[RECORDS FOR THE TASK]
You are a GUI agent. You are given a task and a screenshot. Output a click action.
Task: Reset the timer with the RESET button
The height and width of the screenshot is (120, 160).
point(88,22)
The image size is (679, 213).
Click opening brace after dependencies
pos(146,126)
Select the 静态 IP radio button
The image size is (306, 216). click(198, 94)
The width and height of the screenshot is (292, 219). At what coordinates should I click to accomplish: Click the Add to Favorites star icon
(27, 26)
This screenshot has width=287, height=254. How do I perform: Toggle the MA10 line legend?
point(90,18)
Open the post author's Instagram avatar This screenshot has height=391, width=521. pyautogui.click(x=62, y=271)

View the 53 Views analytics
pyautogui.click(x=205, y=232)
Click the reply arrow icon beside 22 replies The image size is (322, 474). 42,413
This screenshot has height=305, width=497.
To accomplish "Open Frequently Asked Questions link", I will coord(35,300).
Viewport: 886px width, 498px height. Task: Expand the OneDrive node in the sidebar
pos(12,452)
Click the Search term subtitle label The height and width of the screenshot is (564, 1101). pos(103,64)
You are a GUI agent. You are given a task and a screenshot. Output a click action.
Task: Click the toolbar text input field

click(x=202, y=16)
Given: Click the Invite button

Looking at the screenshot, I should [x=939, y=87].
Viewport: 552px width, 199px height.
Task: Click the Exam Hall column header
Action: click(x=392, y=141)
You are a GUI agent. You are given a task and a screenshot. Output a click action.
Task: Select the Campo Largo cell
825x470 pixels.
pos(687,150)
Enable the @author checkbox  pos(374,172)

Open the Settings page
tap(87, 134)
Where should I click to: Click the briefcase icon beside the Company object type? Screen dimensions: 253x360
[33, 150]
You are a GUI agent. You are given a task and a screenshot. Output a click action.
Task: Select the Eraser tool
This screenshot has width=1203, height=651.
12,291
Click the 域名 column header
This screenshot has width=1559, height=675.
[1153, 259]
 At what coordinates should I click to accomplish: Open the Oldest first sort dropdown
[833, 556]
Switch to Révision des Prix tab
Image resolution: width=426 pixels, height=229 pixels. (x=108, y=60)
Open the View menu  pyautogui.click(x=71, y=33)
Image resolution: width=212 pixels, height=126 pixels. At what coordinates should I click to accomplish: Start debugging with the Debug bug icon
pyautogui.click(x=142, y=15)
[/RECORDS FOR THE TASK]
* _WHAT TO WORK ON_
Gather all lines of the records that include the word "author".

* _RESPONSE BOX_
Open the post author's Instagram avatar This screenshot has height=391, width=521. pyautogui.click(x=62, y=271)
Enable the @author checkbox  pos(374,172)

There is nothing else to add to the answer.